Homotopical models for metric spaces and completeness

TL;DR

This paper develops model structures for categories of Lawvere metric spaces, capturing features like completeness and symmetry, and proves the uniqueness of some of these structures.

Contribution

It introduces new model structures on Lawvere metric spaces categories that characterize completeness and symmetry, and establishes their uniqueness.

Findings

Fibrant-cofibrant objects correspond to extended and Cauchy complete metric spaces.

Constructed three distinct model structures for Lawvere metric spaces.

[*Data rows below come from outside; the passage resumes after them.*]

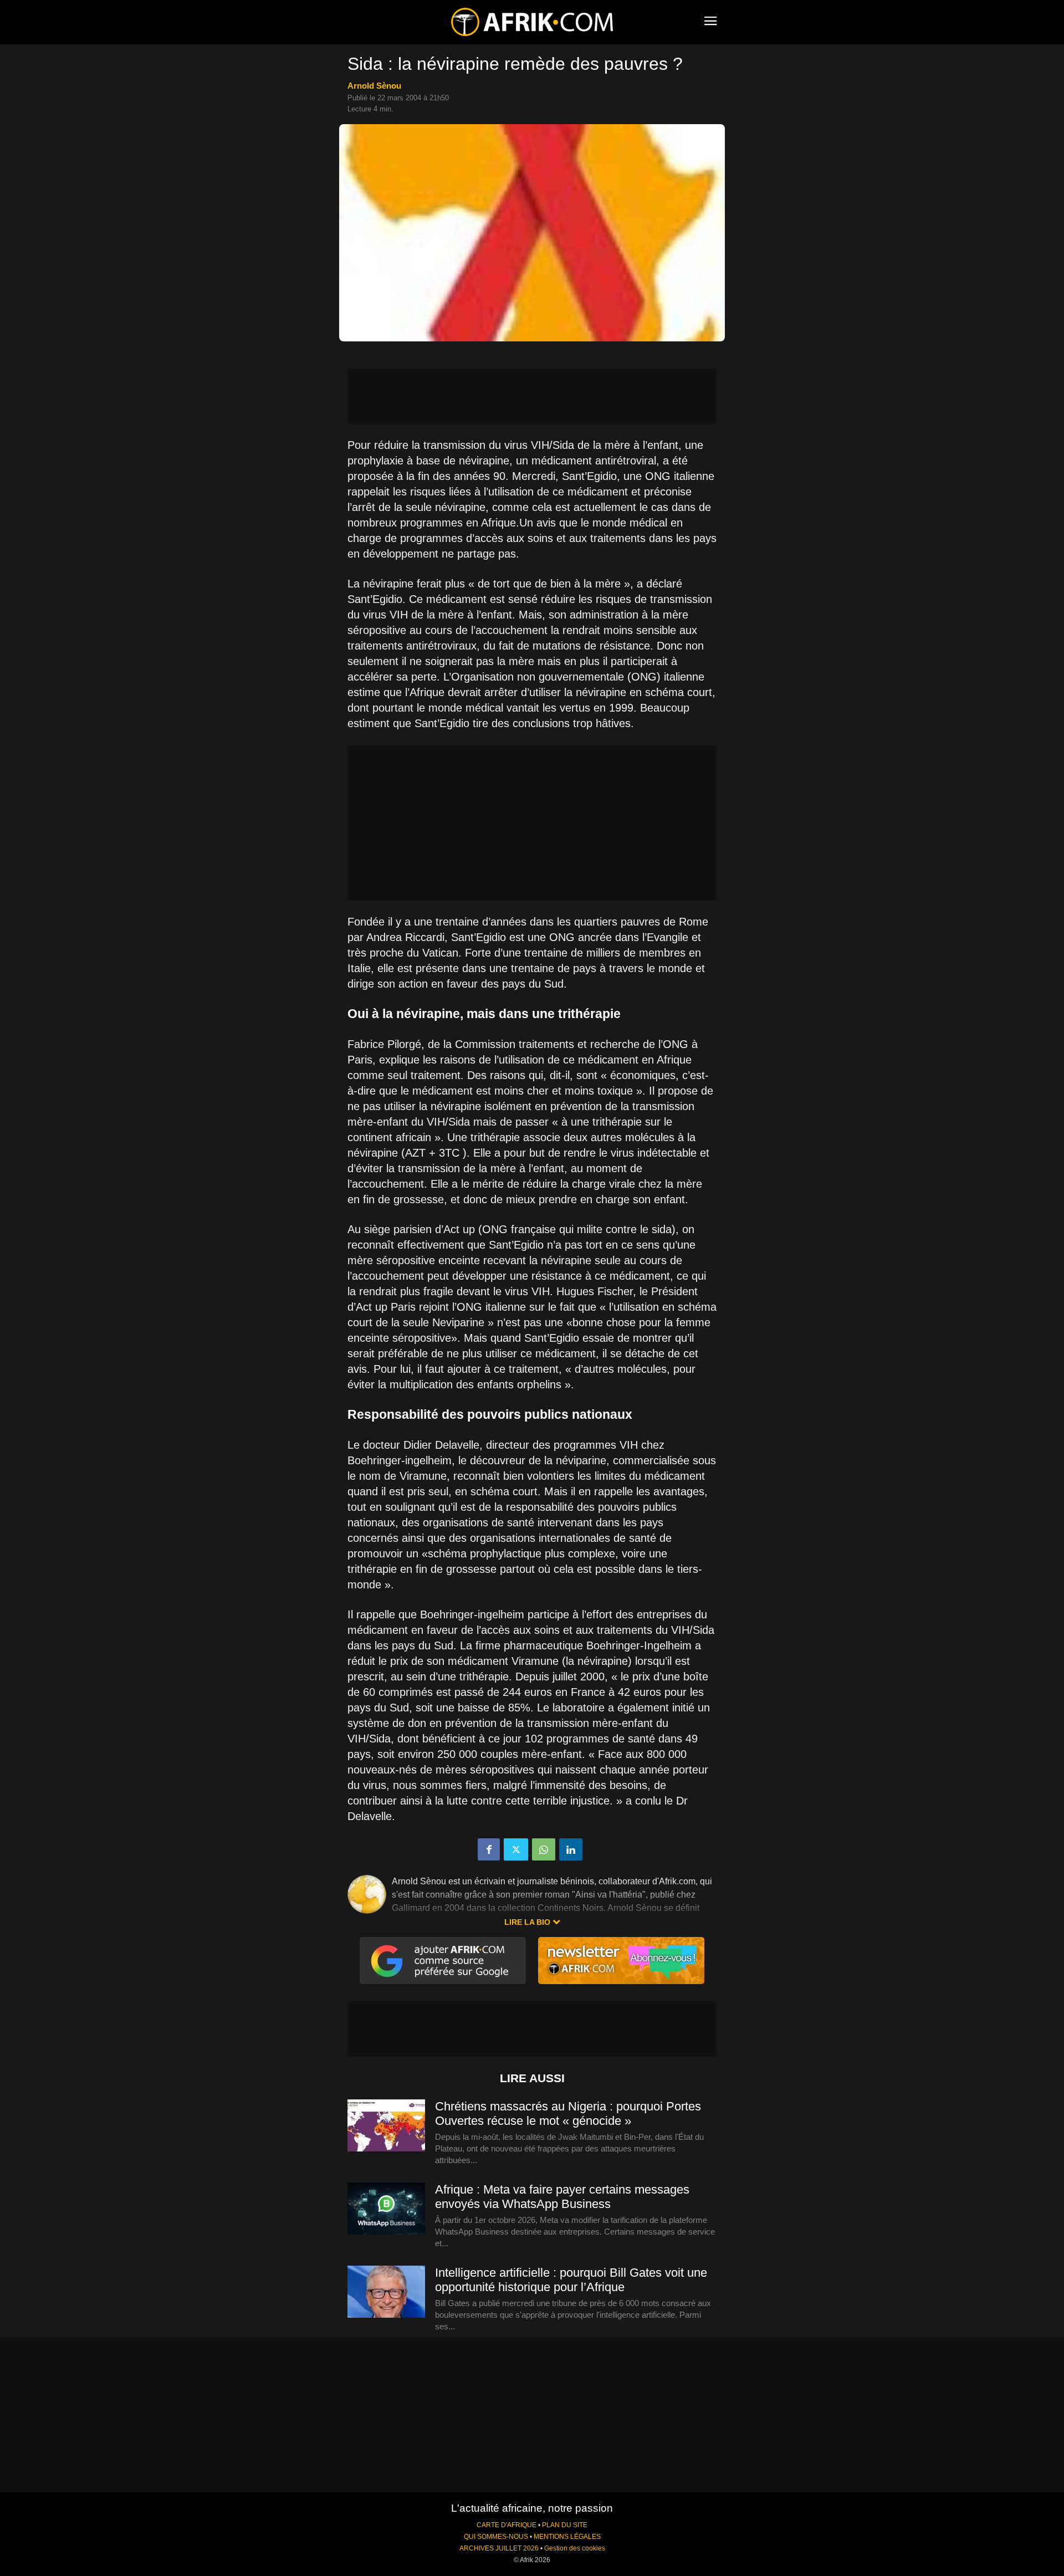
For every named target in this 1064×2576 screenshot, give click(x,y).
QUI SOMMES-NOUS (496, 2537)
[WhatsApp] (543, 1849)
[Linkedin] (570, 1849)
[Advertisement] (532, 396)
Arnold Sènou (374, 85)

Proved the uniqueness of two model structures similar to the canonical model on Cat.

Abstract

Categories enriched in the opposite poset of non-negative reals can be viewed as generalizations of metric spaces, known as Lawvere metric spaces. In this article, we develop model structures on the categories $\mathbb{R}_+\text-\mathbf{Cat}$ and $\mathbb{R}_+\text-\mathbf{Cat}^{\mathrm{sym}}$ of Lawvere metric spaces and symmetric Lawvere metric spaces, each of which captures different features pertinent to the study of metric spaces. More precisely, in the three model structures we construct, the fibrant-cofibrant objects are the extended metric spaces (in the usual sense), the Cauchy complete Lawvere metric spaces, and the Cauchy complete extended metric spaces, respectively. Finally, we show that two of these model structures are unique in a similar way to the canonical model structure on $\mathbf{Cat}$.